*Source passage*:
Indian Creek boys basketball continues unlikely tourney run

Anybody making predictions back in November about which Johnson County boys basketball team was going to be the last one standing this season would’ve looked rather foolish at the time picking Indian Creek.

Heck, after opening the season with a 70-34 home loss to Franklin and a 10-point setback at Edinburgh, Braves coach Drew Glentzer probably wouldn’t have bet on his own team.

“We’d have gotten beat by anybody at that time,” he said.

But momentum can shift more than once over the course of a long season, and Indian Creek is trending upward at the right time, beating host Northview and South Vermillion on back-to-back nights last weekend to claim its first sectional championship since 2000 — and its first as a Class 3A school.

On Saturday, the Braves (14-8) will try to win a regional title for the first time in 40 years when they travel to Lebanon to face longtime nemesis Beech Grove — a school that eliminated them from three straight sectionals between 2019 and 2021.

The Hornets (16-6) are one of the top 10 3A teams in the state according to the Sagarin ratings, ranked 57th overall while Indian Creek sits at 217th even after its sectional success. Glentzer and his squad, though, don’t plan on backing down.

“They are ranked higher than us, but that doesn’t mean anything,” junior guard Trent Volz said. “We’ve always been the underdog, all of our years of playing basketball … so that doesn’t scare us.”

Indian Creek has bounced back from low points more than once this season. After those early losses to the Grizzly Cubs and Lancers, it leapt right into Western Indiana Conference play and won five straight games, including three on the road. The Braves responded to a county tournament loss at Whiteland by winning at WIC foe Northview for the first time.

*Records*:
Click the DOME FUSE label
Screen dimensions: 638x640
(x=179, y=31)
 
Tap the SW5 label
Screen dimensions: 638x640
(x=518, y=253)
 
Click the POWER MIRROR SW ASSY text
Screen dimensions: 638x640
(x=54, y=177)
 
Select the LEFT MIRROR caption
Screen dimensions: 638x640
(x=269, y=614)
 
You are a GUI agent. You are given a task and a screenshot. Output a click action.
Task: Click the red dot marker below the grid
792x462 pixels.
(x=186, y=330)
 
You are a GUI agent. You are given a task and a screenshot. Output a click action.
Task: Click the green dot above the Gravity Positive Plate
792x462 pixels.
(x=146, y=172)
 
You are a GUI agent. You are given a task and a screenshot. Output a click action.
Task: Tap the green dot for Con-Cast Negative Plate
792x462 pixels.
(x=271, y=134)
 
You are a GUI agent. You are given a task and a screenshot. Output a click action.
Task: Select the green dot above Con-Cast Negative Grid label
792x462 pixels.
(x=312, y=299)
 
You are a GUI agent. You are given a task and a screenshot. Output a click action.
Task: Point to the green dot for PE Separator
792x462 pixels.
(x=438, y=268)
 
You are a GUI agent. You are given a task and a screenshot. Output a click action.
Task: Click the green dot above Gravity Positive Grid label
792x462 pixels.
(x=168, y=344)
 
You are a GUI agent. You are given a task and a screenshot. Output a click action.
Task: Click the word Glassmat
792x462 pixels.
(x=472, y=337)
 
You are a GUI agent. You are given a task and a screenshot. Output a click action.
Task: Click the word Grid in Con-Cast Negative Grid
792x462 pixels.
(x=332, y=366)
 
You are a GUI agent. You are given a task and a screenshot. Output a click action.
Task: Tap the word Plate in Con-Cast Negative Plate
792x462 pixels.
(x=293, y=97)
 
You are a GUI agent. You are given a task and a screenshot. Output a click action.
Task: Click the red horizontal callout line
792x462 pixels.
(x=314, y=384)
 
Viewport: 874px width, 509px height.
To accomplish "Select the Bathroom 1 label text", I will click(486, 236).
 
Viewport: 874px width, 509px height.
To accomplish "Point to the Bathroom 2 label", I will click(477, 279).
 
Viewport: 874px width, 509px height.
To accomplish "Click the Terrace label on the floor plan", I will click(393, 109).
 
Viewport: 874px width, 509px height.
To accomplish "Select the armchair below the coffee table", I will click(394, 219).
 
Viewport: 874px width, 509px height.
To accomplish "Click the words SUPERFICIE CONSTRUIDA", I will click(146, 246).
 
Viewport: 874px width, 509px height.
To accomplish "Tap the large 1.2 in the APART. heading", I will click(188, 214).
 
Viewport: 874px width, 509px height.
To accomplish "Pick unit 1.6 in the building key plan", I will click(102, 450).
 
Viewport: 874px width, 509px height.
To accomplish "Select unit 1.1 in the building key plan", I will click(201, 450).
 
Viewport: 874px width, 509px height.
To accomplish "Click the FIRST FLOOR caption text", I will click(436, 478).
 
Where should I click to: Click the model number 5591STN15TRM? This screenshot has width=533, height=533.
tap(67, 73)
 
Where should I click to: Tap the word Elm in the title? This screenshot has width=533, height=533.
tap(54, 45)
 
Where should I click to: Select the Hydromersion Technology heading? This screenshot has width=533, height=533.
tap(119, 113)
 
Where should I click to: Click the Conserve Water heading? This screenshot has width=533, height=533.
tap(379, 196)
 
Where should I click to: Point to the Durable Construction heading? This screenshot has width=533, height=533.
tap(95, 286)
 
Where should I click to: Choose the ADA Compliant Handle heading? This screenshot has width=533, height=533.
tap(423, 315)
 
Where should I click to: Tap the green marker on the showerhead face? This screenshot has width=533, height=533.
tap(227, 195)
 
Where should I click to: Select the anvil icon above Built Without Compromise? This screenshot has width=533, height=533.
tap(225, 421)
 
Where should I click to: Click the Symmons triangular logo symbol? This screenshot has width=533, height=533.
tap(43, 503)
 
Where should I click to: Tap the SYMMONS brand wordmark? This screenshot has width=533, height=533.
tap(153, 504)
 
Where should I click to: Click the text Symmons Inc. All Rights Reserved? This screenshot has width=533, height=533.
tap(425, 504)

*Work to be completed*: Resume the Indian Creek basketball story after its last sentence, keeping the same reporting style.

*Answer for the task*:
The lowest point of the season came a little more than a month ago, when Creek capped off a three-game losing streak by getting throttled on its home floor by Greenwood Christian, 63-28. Glentzer viewed that game as a bit of an outlier — “I don’t know what happened,” he said — but it seemed to shock the team back into place.

The Braves have won five of six since, starting with a big 50-49 home win over Sullivan that effectively clinched their first WIC championship.

“It definitely made us focus on what we needed to work on,” senior Aiden Pemberton said of the GCA debacle. “We definitely went into that game thinking we were going to possibly beat them by a good amount, but we didn’t show up.”

Glentzer has been impressed with how his team has evolved over the course of the season, particularly on offense, where what started out as a heliocentric attack revolving around sophomore Landon Sichting has become a bit more balanced. Sichting still averages a team-high 18.2 points, but he’s gotten better at using the attention he draws to create open looks for his teammates — and they, in turn, have responded.

“We are much better in terms of, when people go to double-team Landon, we’ve got an answer for that,” Glentzer said. “Early in the year, I think Landon was forcing his shot instead of throwing it out of that double, and now we’ve learned to play together, and I think we’re doing a lot better things.”

It’s been a wild ride at times — winless against county opponents, unbeaten against conference foes — but the Braves are still chugging along. And sure, they’ll head into Saturday as a heavy underdog, but Glentzer isn’t counting his guys out.

“One game’s one game,” he said. “There’s a whole bunch of teams that should be playing that are not playing, and that’ll be the same thing said about the semistate. There’s going to be somebody playing in front of somebody that should be playing.”

Might as well be Indian Creek.

IF YOU GO

Class 3A Lebanon Regional

Who: Beech Grove (16-6) vs. Indian Creek (14-8)

When: Saturday, 4 p.m.

Admission: $10 (children 5 and under free)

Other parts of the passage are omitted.